= Victorinus Bythner =

Victorinus Bythner (Wiktoryn Bythner) (c. 1605–c. 1670) was a Polish Hebraist, grammarian and university teacher in England.

==Life==
He was born in Głębowice, the son of a Calvinist theologian, Bartholomäus Bythner; his father held Calvinistic views. His brother Jan Bythner was a notable theologian. He studied at the University of Frankfurt an der Oder, and then at the University of Groningen under Franciscus Gomarus.

Bythner became a member of the University of Oxford about 1635, and lectured on the Hebrew language in the refectory at Christ Church until the outbreak of the First English Civil War. When Charles I fixed the headquarters of his army at Oxford in 1643, Bythner moved to Cambridge.

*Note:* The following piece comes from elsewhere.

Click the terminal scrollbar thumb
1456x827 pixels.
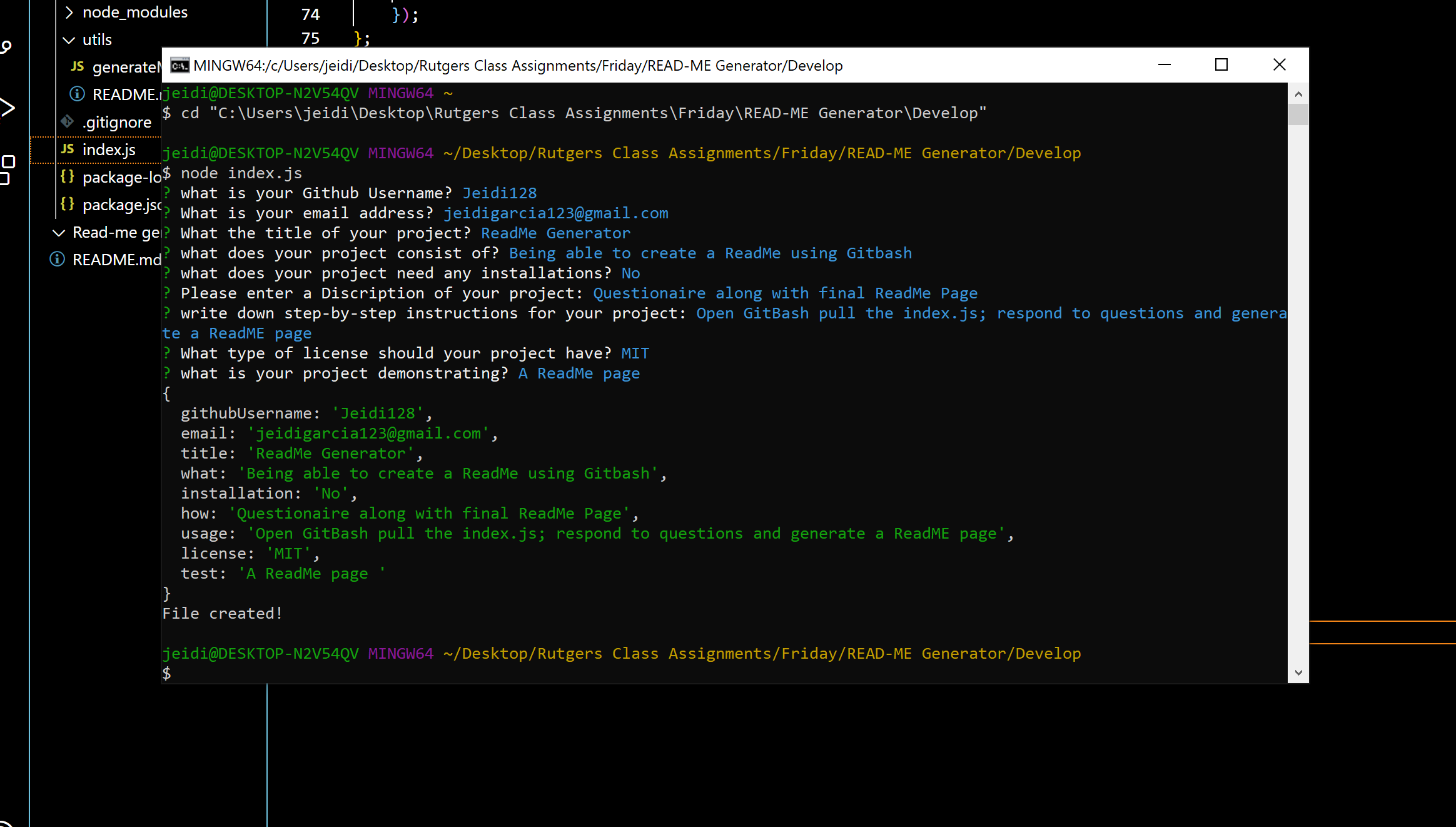pos(1298,116)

Later Bythner lived in London, but in 1651 was again lecturer on Hebrew at Oxford. About 1664 he went to Cornwall, where he practised medicine. The date of his death is unknown.

==Works==
Bythner's grammatical works were written in Latin: his Hebrew grammar, published in 1638 as Lingua Eruditorum, was several times reprinted. An edition of this work was published by James Hessey in 1853, with the author's Institutio Chaldaica (first printed in 1650). Bythner's other major work was Lyra Prophetica Davidis Regis (London, 1650), a grammatical analysis of the vocabulary of the Hebrew psalms. An English translation of this book, by Thomas Dee, was published in 1836, with a second edition in 1847 that was revised by Nathan Lazarus Benmohel.